# Sorry for earlier snobbery. It's EqQueen97



## ScarlettEqQueen97 (Jul 20, 2013)

Hi all horse people.
Sooo earlier and yesterday, I was signed in as EqQueen97. I realize that I was being a total *****. And I'm sorry. I try not to be like this but it's who I am, and I'm gonna do my best not to be me.
Anyway,
I'm Scarlett, I own five Warmbloods- two Hanovarians, two Holsteiners and a Dutch Warmblood. Hopefully my dad will wire the money to Germany so I can purchase a new eq/jumper, a Rhineländer. My horses are all imports- mostly from Germany but some from The Netherlands and Austria. I live in Wellington, Florida, and I show on the hunter jumper circuit down there. I am nicknamed by my barn mates as the Eq Queen, thus my username. I compete at the Maclay level in 3'6-3'9's and school 4'. Equitation is my thing, although I compete and win in hunters and jumpers. I plan on going pro with riding and being a professional rider and later a trainer. I board at a large commercial hunter barn with strict rules, and get in trouble there a lot. I have a boyfriend who is a non equestrian and am 16. I'm fairly tall and am very slender. My friends and I like to party and get in trouble. I am the wildest of them all. 
Sorry if I made a bad impression. I try to quell the eq ***** in me, but obvs, I didn't succeed. Sorry again and I hope that I don't get kicked out again. Sometimes I get sick of that. People think that when you have serious money, that everything is easy. My parents suck and are divorced, I have an evil stepsister, and they do nothing to support me or even reform me. They let me run wild and ten yell when I screw up. I get it that people hate girls like me. I'm used to it by now. But on the Internet, no one knows me. I can be me and be vulnerable or not so cruel or not so wild. I guess my point is not to judge a book by it's cover or first few pages. Hope you all understand.
Scarlett
_Posted via Mobile Device_


----------



## LovesMyDunnBoy (Aug 11, 2011)

To be honest, I was completely shocked into silence at the way you have spoke to people. 

I'm 17, and also a girl.. And I cannot believe someone (even a teenage girl) could be so outright rude. You can't blame your parents for your attitude. You're a big girl, you're responsible for your own actions. My parents are also divorced, my dad is not in my life at all whatsoever. I have two Autistic younger brothers and a sister I help support. I work for everything for my horse, as well as my family.

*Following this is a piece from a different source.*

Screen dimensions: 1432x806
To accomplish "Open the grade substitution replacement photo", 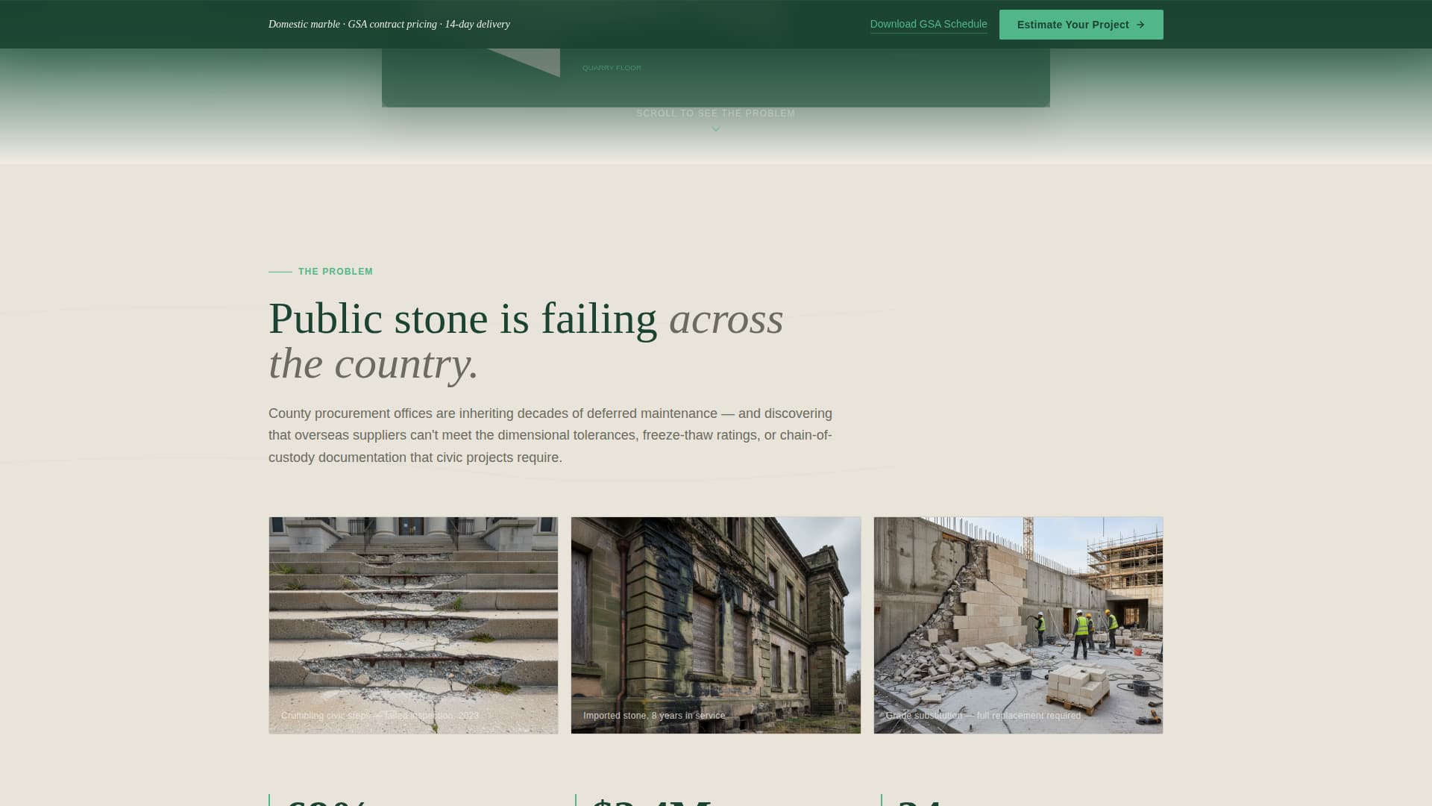I will pyautogui.click(x=1017, y=625).
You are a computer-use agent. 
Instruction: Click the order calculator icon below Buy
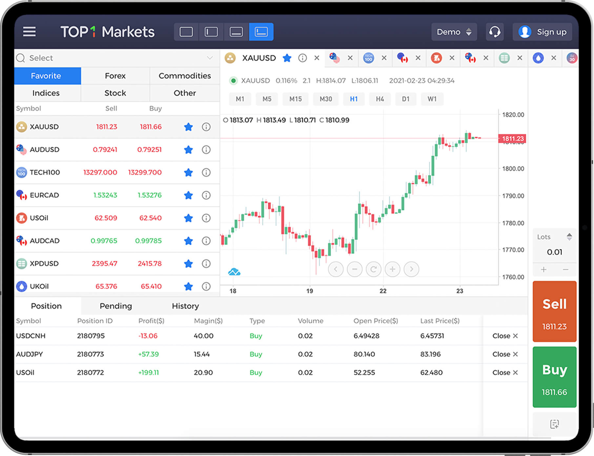click(x=554, y=424)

We don't have a lot of money, and I'm putting myself through 8 years of vet school at A&M University. I have a full time job, 45 hours a week. 

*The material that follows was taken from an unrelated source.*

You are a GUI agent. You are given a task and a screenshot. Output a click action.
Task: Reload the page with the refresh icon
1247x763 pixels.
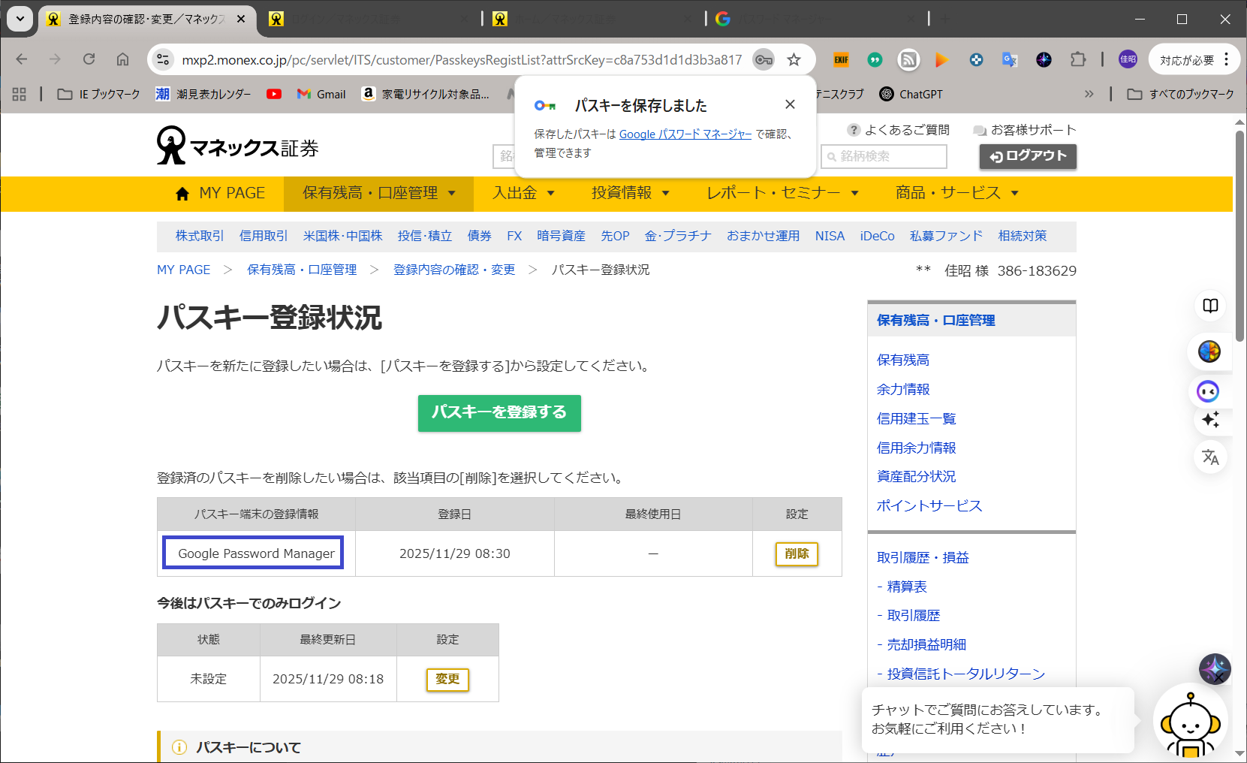coord(89,59)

It's very unfortunate to see someone with so little respect for her fellow human beings, based on social status or race. My boyfriend also happens to be Mexican, I'm white, and it really ****es me off that you think Mexicans are there to serve you. If this is how you treat other people, I can't imagine how you treat your prized "imported Warmbloods"

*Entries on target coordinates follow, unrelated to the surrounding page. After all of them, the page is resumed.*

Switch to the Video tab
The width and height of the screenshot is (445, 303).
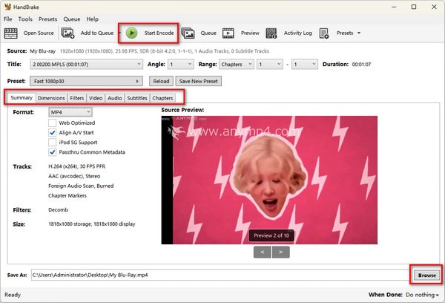click(96, 98)
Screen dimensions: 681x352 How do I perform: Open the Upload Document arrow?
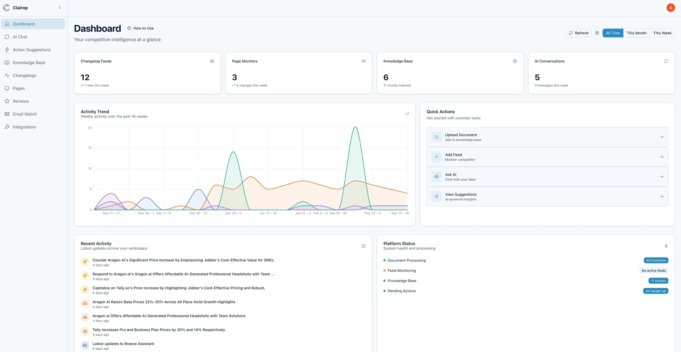pyautogui.click(x=661, y=137)
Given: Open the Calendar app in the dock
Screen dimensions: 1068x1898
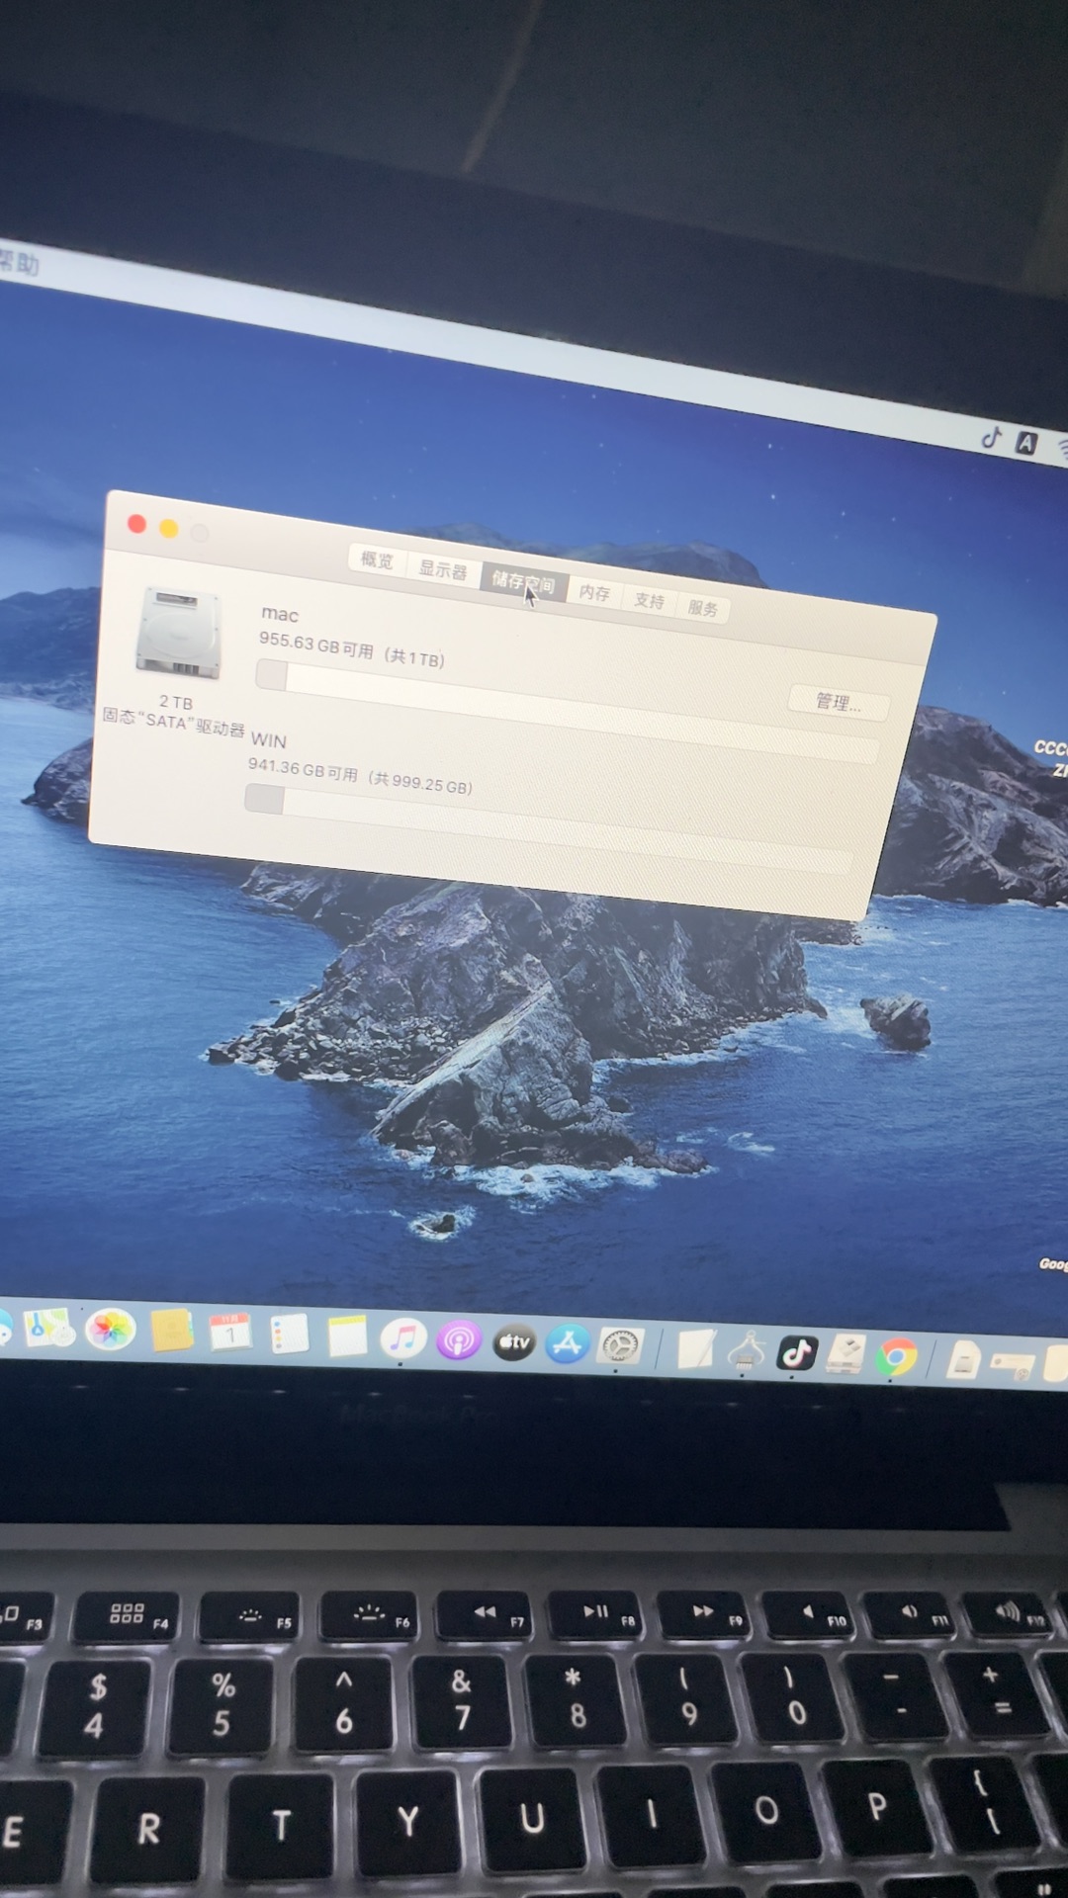Looking at the screenshot, I should pos(229,1334).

I, and other people I'm sure, appreciate the apology. But at your age, you should take responsibility for yourself and not blame it on the fact that's your parents "let you run wild".
_Posted via Mobile Device_


----------



## my2geldings (Feb 18, 2008)

LovesMyDunnBoy said:


> To be honest, I was completely shocked into silence at the way you have spoke to people.
> 
> I'm 17, and also a girl.. And I cannot believe someone (even a teenage girl) could be so outright rude. You can't blame your parents for your attitude. You're a big girl, you're responsible for your own actions. My parents are also divorced, my dad is not in my life at all whatsoever. I have two Autistic younger brothers and a sister I help support. I work for everything for my horse, as well as my family.
> 
> ...


Love your response. This girl is a poop disturber and will eventually get bored of the site and leave us alone-TROLL!
_Posted via Mobile Device_


----------



## Clayton Taffy (May 24, 2011)

ScarlettEqQueen97 said:


> Hi all horse people.
> Sooo earlier and yesterday, I was signed in as EqQueen97. I realize that I was being a total *****. And I'm sorry. I try not to be like this but it's who I am, and I'm gonna do my best not to be me.
> Anyway,
> I'm Scarlett, I own five Warmbloods- two Hanovarians, two Holsteiners and a Dutch Warmblood. Hopefully my dad will wire the money to Germany so I can purchase a new eq/jumper, a Rhineländer. My horses are all imports- mostly from Germany but some from The Netherlands and Austria. I live in Wellington, Florida, and I show on the hunter jumper circuit down there. I am nicknamed by my barn mates as the Eq Queen, thus my username. I compete at the Maclay level in 3'6-3'9's and school 4'. Equitation is my thing, although I compete and win in hunters and jumpers. I plan on going pro with riding and being a professional rider and later a trainer. I board at a large commercial hunter barn with strict rules, and get in trouble there a lot. I have a boyfriend who is a non equestrian and am 16. I'm fairly tall and am very slender. My friends and I like to party and get in trouble. I am the wildest of them all.
> ...



What is the point of being banned if you can change your name and come right back? Kind of counterproductive. I thought banned was banned, at least for a while. Who are the others that were banned, changed their names and are back?


----------



## SouthernTrails (Dec 19, 2008)

.

She was banned after starting a new account, plus this new one.... violation of the rules 

But many of her posts were removed already for improper etiquette

Thread is now closed

.


----------